Is Economic Integration on the AP Euro exam?

Economic integration shows up mostly through Topic 9.13 multiple-choice questions and as evidence in essays about post-1945 Europe. MCQs tend to give you a stimulus (a passage on the EEC, a chart of trade growth, or a description of a technology) and ask about causes or consequences of globalization. Practice questions in this vein ask things like how containerized shipping (which cut shipping costs by 90% in the 1950s) enabled European manufacturers to source and sell globally, how cell phones and the proliferation of ideas drove late 20th-century globalization, and how Green parties' stance on globalization differed from mainstream parties in the 1990s. No released FRQ has used "economic integration" verbatim, but it's exactly the kind of concept that powers a change-and-continuity or causation argument on a long essay about postwar Europe. Your job on the exam: connect the technology (KC-4.4.I.D) to the policy (EEC, EU) to the reactions (enthusiasm, U.S. cultural criticism, Green party pushback).
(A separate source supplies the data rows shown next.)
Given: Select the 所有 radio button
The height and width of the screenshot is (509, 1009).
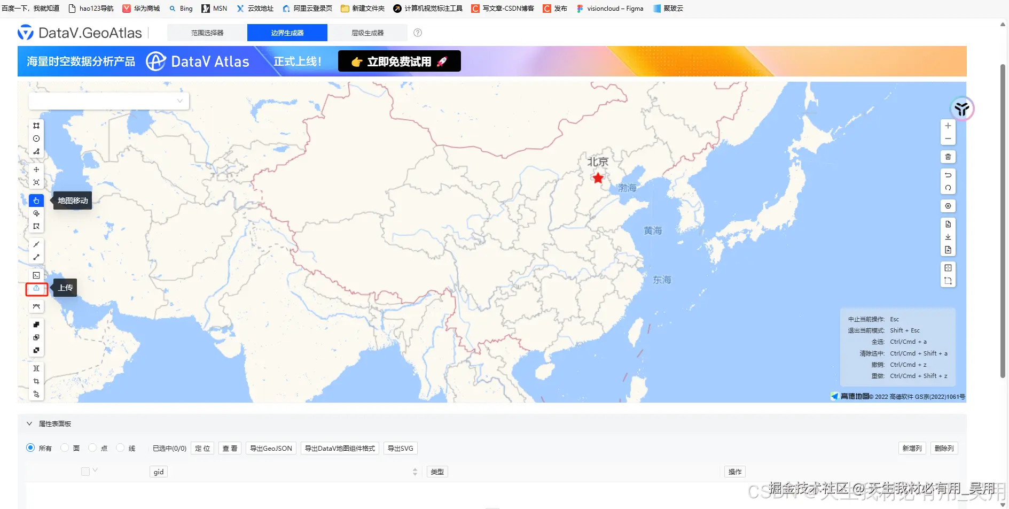Looking at the screenshot, I should tap(30, 448).
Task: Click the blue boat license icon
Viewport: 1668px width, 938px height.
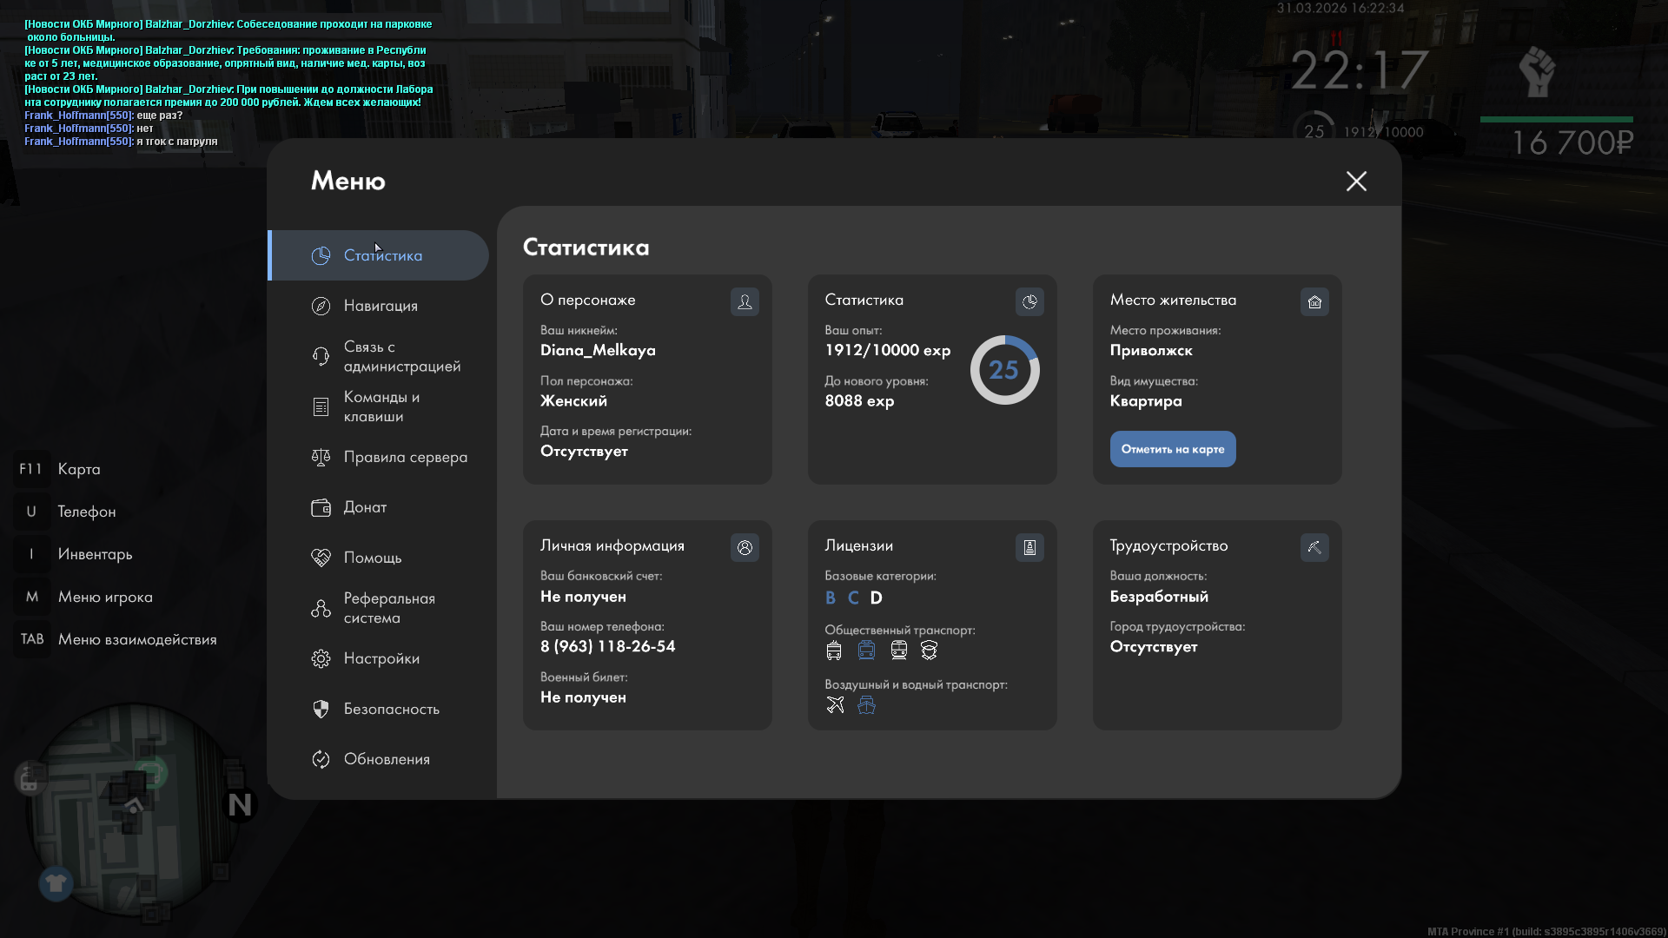Action: pos(866,704)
Economic Integration vs Globalization

Globalization is the big umbrella, covering economic, technological, AND cultural interconnection worldwide (American pop culture flooding Europe counts, per KC-4.3.IV.C). Economic integration is narrower and more deliberate. It's a policy choice by governments to merge their economies, like the EEC or EU. Think of it this way: globalization happened to Europe through technology and trade, while economic integration is what European governments chose to build. Don't use the terms interchangeably in an essay, because integration is one driver of globalization, not a synonym for it.

Key things to remember about Economic Integration

  • Economic integration means countries removing trade barriers and linking their economies, and it comes in deepening stages: free trade agreement, customs union, then common market.
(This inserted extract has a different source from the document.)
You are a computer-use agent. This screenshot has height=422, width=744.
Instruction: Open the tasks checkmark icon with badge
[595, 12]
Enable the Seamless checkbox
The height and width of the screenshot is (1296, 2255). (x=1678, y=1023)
  • In AP Euro, the prime example is Western Europe's path from postwar cooperation to the EEC (1957) and eventually the European Union.

  • New transportation and communication technologies, like containerized shipping, computers, and the internet, made integration practical by multiplying connections across space and time (KC-4.4.I.D).
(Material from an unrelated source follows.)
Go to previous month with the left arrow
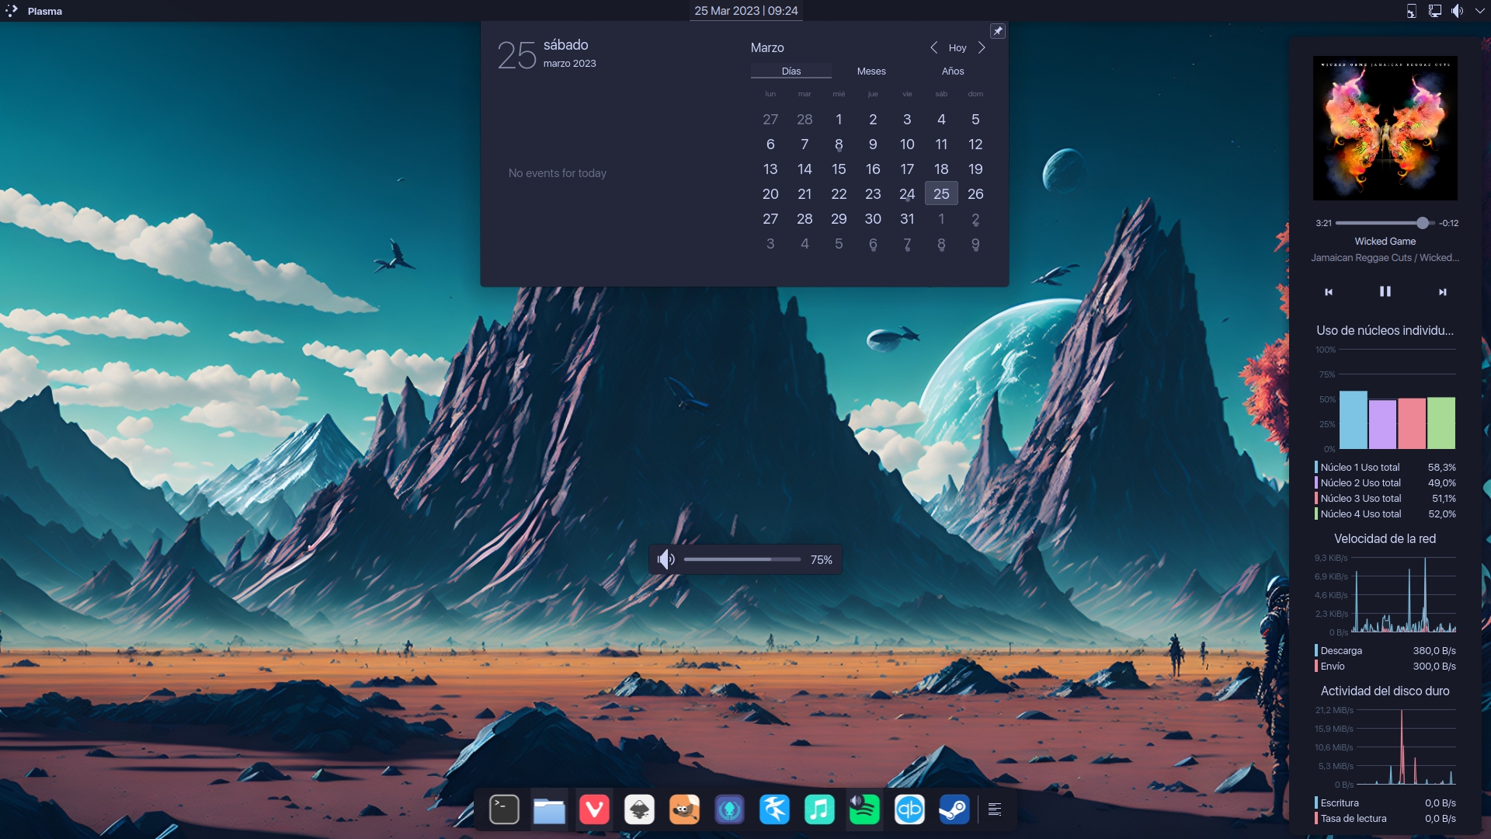This screenshot has height=839, width=1491. coord(934,47)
  • Integration fueled globalization but also sparked backlash, including Green parties cautioning against globalization and criticism of imported American consumer culture.

  • After 1989, former communist Eastern European countries pursued integration with the West, extending the project across the whole continent.

  • On the exam, use economic integration as evidence for how Europe moved from total war in 1945 to deep interdependence by 2000.

Frequently asked questions about Economic Integration

What is economic integration in AP Euro?

It's the process by which European countries reduced trade barriers and linked their economies after World War II, moving from free trade agreements toward deeper unions like the EEC and EU. It's tested under Topic 9.13 (Globalization) in Unit 9.

Is economic integration the same thing as globalization?

No. Globalization is the broader worldwide spread of economic, technological, and cultural connections, while economic integration is a deliberate government policy to merge economies, like the EEC. Integration is one cause of globalization, not a synonym.

Did everyone in Europe support economic integration?

No. While integration raised trade and living standards, Green parties in Western and Central Europe challenged consumerism and by the late 20th century cautioned against globalization, and U.S. cultural imports after WWII drew criticism alongside enthusiasm.

What's the difference between a customs union and a common market?

A customs union removes tariffs between members and sets a shared tariff toward outside countries. A common market goes further by also allowing free movement of services, capital, and labor, which is what the EEC built toward.

Why did European countries integrate their economies after World War II?

Two big reasons: economic recovery and peace. Tying the French and German economies together made another war between them far less likely, and falling transport costs (containerized shipping cut costs by 90% in the 1950s) made cross-border trade hugely profitable.